The only time Dubai appears in the news these days is either about some wallet- whopping hotel that has just launched SOLID GOLD iPads (for reals) or some British chick getting thrown in jail for a hot’n’heavy session in a taxi. Neither tale tempted me to fly to the sandpit shrine to oil wealth.

That was until a good friend moved there last year, and after putting off a visit for a full 12 months – too broke, too busy, too pale – a group of us booked on to a red-eye flight to the Arabian super-city to experience Dubai’s supposedly supercharged expat life. In a culture so at odds with itself – alcohol is both banned yet aggressive drinking is encouraged – I was informed by my PR-ing friend that Dubai life is mainly “drunken” and Thursday nights are “all about after-work drinks”. Great, I cried! I love the Square Mile’s Abacus bar at the end of the week, so I knew I’d fit right in.

And so, after burning our milky Essex skin for two days in front of some Sheikh’s residence, the Dubai Night Out (DNO) finally approached. After some vicious pre-gaming on my mate’s balcony involving three bottles of thick airport-bought pink wine, we head to Barasti bar – “an award- winning vibrant beach venue”. I’m assured it’ll be stuffed to the gills with expats on the lash (and intelligent young women like us, naturally) as we troll through the sand. It’s like a zoo inside Barasti – but the best zoo ever where all the animals are let out of their cages and rampage drunkenly into other enclosures. Curiously sober men form magnetic forcefields around drunk girls, all writhing about quasi-sexily in the sand and tripping over flattened sunbeds and discarded bottles. I’ve long given up trying to get hammered on weak imported beers or score any modicum of attention doing a glassy-eyed slut drop, and find a sweaty teenager to chat to instead.

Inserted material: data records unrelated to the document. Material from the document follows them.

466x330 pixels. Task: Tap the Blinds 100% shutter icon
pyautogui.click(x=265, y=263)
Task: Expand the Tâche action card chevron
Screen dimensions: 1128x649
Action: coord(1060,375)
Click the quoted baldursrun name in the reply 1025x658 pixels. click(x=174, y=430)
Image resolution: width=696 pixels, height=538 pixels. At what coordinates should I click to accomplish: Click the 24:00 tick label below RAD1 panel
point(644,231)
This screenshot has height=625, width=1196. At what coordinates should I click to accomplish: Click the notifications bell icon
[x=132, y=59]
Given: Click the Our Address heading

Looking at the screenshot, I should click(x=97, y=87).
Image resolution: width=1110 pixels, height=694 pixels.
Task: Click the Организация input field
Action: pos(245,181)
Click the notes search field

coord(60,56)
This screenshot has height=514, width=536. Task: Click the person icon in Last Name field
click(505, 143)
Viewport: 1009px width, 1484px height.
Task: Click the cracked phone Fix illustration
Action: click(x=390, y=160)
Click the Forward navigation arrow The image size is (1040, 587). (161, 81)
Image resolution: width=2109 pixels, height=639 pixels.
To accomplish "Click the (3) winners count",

Aforementioned sweaty teenager is a medical student from Iran who lives on The Palm, to which he gestures loftily over his shoulder. The student and I have one of those meaningless, deep conversations that you can only have when you’ve had too many jars and you’re slumped across a sticky day-bed. We move from the Arab Spring to the environmental cost of capitalism to the cultural hegemony of Dubai society. Bad times: I’ve sacked off the DNO for a lengthy conversation about the Iranian arms programme, while squinting over at Atlantis (that super-pimped up five-star hotel), twinkling in the background.

You could say that I concluded the DNO by petting a stray cat and peeling friends off the arms of anonymous men, but that would only be half of the story. We were still feeling the after effects of it a good 24 hours afterwards, when we found ourselves face-to-face with the Emirati fuzz. But rather than being done for heavy petting in Barasti (which obviously NEVER happened), we were reporting an iPhone that had mysteriously gone missing in the bar.

Number of stereotypes exploded: zero. Number of drinks consumed in what is basically a really, really hot Birmingham: countless.